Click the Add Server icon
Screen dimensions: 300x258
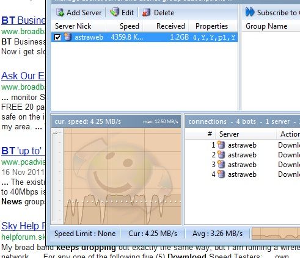[x=60, y=13]
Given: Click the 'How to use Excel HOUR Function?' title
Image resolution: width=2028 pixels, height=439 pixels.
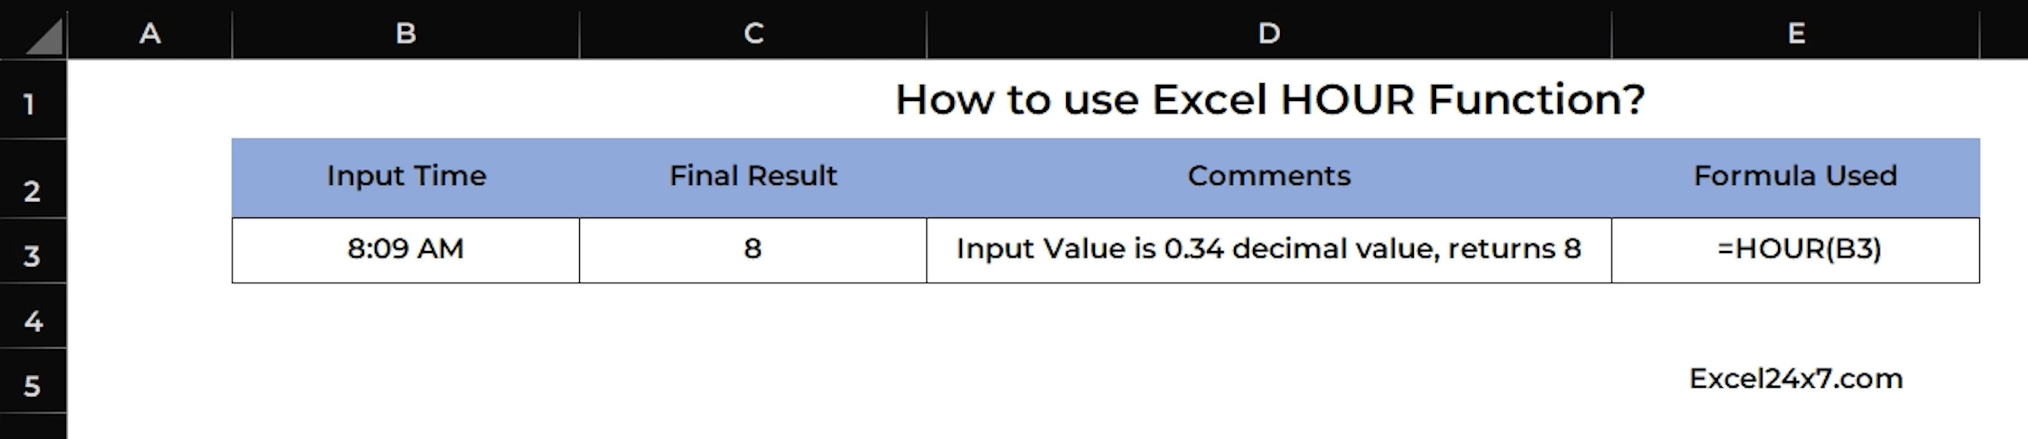Looking at the screenshot, I should [1269, 100].
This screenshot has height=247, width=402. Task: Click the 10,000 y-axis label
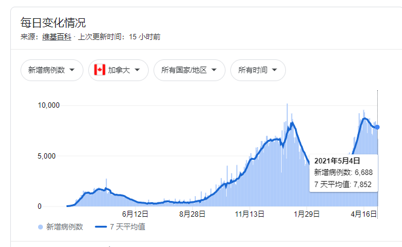pyautogui.click(x=48, y=105)
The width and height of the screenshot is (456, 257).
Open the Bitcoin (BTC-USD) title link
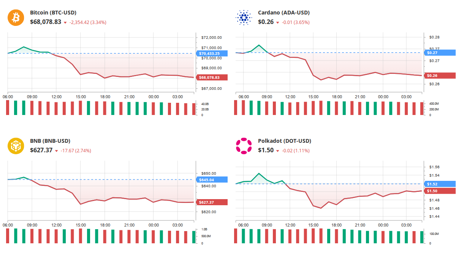tap(53, 13)
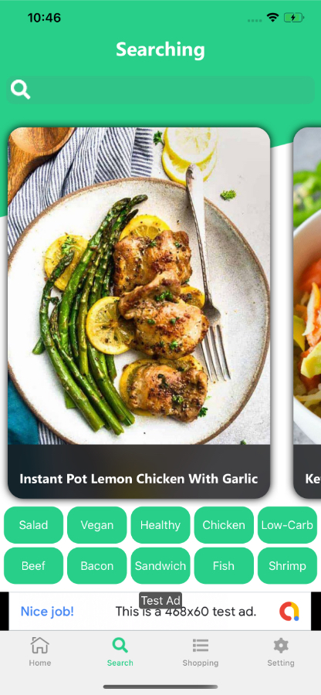Tap the ad logo icon

click(x=289, y=612)
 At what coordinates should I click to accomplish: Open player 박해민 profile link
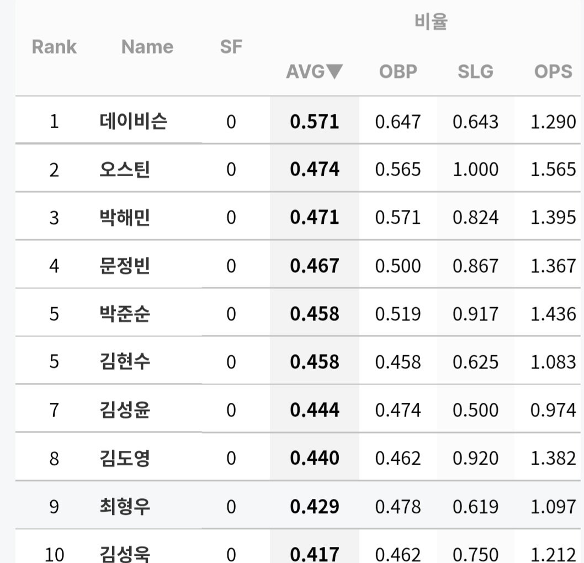point(125,217)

.....

# TASK GOAL
Return the listing above in full and without alteration, excluding its pictures.

# COMPLETED TASK
Click the Add Server icon
Screen dimensions: 300x258
[x=60, y=13]
Given: Click the 'How to use Excel HOUR Function?' title
Image resolution: width=2028 pixels, height=439 pixels.
Looking at the screenshot, I should [1269, 100].
This screenshot has height=247, width=402. Task: Click the 10,000 y-axis label
pyautogui.click(x=48, y=105)
The width and height of the screenshot is (456, 257).
Open the Bitcoin (BTC-USD) title link
tap(53, 13)
Tap the ad logo icon

click(x=289, y=612)
 At what coordinates should I click to accomplish: Open player 박해민 profile link
point(125,217)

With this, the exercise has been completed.